- _What to work on_
1/ According to the article on COVID-19 vaccination for Nevis public servants, on what date did the Premier hold his monthly press conference?
2/ Shorten the paragraph of the article on COVID-19 vaccination for Nevis public servants that begins "The Premier assured that", keeping its main facts.
3/ In the article on COVID-19 vaccination for Nevis public servants, why does the Premier say there is no plan to make the vaccine mandatory for the public service?

- _Passage_
Start of Block

NIA CHARLESTOWN NEVIS (April 29, 2021) – – Hon. Premier Mark Brantley, Minister of Health and Human Resources in the Nevis Island Administration (NIA) says there is presently no plan to implement policy making COVID-19 vaccination mandatory for public servants on Nevis.
“The public sector in Nevis being vaccinated? My position is I’m encouraging, I’m advocating I am begging, I’m beseeching, I’m pleading…
“The policy and position right now is we continue to encourage. At this point there is no plan in relation to the public service and making the vaccine mandatory…because that is fraught with difficulty,” he said at his monthly press conference on April 28, 2021.
The Premier assured that the government of Nevis is not taking a ‘big stick’ approach with respect to its employees getting vaccinated against the deadly virus. He stated however that their inaction in this regard has direct consequences on the government’s ability to continue to pay their salaries each month.
“I want the public sector to appreciate that thus far we have been very privileged on the island of Nevis, because every public servant has been paid on time and in full.

End of Block

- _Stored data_
Start of Block

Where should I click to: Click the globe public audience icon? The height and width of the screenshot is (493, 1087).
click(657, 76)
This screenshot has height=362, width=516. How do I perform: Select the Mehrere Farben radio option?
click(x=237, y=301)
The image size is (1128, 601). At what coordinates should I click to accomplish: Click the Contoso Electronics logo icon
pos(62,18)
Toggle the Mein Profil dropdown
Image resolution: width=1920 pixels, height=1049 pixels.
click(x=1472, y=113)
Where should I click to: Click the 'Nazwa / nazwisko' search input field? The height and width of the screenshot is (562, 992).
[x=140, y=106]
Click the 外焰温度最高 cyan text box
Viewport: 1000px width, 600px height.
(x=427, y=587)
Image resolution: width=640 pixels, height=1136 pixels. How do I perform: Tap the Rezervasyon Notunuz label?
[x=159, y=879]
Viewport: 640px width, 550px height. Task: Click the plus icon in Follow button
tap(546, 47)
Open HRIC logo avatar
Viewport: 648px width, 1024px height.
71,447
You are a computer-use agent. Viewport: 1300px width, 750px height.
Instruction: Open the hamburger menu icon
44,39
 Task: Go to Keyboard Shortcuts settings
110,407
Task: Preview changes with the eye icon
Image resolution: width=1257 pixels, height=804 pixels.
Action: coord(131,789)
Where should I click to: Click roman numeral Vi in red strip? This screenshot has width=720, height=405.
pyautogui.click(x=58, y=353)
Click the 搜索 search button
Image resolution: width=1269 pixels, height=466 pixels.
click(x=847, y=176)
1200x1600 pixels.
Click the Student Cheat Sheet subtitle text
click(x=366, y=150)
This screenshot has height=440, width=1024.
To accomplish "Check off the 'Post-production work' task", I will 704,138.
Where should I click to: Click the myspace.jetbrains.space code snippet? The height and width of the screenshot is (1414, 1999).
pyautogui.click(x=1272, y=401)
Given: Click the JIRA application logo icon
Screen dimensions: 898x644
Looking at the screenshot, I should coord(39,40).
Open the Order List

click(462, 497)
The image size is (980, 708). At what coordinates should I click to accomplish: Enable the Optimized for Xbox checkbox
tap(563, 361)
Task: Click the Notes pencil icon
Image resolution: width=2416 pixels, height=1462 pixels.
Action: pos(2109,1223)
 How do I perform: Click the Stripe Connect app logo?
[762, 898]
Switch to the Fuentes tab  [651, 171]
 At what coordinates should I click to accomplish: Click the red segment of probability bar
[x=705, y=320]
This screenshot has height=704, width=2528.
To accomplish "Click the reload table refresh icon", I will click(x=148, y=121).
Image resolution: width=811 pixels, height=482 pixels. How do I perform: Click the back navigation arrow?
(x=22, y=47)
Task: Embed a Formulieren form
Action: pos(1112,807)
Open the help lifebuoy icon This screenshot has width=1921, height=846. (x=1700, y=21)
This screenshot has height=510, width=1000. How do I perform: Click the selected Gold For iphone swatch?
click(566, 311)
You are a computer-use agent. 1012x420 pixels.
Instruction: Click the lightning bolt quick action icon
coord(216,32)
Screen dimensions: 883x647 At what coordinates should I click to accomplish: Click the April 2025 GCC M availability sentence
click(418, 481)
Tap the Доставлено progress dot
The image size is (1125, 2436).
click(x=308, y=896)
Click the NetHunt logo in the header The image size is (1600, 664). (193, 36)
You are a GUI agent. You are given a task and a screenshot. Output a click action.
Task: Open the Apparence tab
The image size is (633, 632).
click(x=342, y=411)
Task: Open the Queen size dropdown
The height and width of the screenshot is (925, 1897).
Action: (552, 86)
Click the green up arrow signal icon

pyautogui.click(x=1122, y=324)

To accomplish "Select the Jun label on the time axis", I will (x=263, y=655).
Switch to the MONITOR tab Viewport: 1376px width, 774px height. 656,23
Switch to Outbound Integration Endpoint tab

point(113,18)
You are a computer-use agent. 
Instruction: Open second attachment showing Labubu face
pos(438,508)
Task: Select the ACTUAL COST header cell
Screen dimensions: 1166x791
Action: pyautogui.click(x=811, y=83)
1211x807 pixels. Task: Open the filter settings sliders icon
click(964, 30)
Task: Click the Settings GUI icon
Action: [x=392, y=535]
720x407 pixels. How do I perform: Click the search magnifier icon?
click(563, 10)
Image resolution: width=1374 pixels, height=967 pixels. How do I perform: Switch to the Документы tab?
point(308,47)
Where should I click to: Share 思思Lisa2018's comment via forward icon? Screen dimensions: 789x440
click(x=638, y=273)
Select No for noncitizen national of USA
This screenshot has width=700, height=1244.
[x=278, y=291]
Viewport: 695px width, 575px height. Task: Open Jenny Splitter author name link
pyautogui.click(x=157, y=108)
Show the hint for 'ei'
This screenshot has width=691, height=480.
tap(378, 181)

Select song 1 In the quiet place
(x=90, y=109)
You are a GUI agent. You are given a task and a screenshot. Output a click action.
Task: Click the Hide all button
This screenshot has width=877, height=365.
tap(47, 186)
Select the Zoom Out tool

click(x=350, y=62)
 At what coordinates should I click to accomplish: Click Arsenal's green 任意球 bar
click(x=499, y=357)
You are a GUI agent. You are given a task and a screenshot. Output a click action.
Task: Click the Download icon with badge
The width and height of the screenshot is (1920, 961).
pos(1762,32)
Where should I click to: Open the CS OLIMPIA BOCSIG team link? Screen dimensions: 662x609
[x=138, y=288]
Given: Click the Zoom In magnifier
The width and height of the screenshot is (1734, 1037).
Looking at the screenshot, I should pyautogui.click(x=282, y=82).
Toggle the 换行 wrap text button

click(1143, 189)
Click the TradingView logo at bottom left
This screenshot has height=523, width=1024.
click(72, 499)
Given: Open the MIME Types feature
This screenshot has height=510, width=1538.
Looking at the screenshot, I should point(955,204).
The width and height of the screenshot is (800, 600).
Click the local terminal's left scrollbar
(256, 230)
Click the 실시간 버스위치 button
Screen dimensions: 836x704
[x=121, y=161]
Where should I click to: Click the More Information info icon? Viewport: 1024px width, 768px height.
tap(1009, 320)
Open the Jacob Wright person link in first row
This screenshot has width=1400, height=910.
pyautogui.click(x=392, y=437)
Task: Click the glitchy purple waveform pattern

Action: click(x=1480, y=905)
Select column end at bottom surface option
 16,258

End of Block

- _Answers_
1/ April 28, 2021.

2/ The Premier said the Nevis government is not using a "big stick" approach to get its employees vaccinated. He added that their failure to get vaccinated directly affects the government's ability to keep paying their salaries each month.

3/ He says such a policy "is fraught with difficulty." For now the government will keep encouraging public servants to get vaccinated.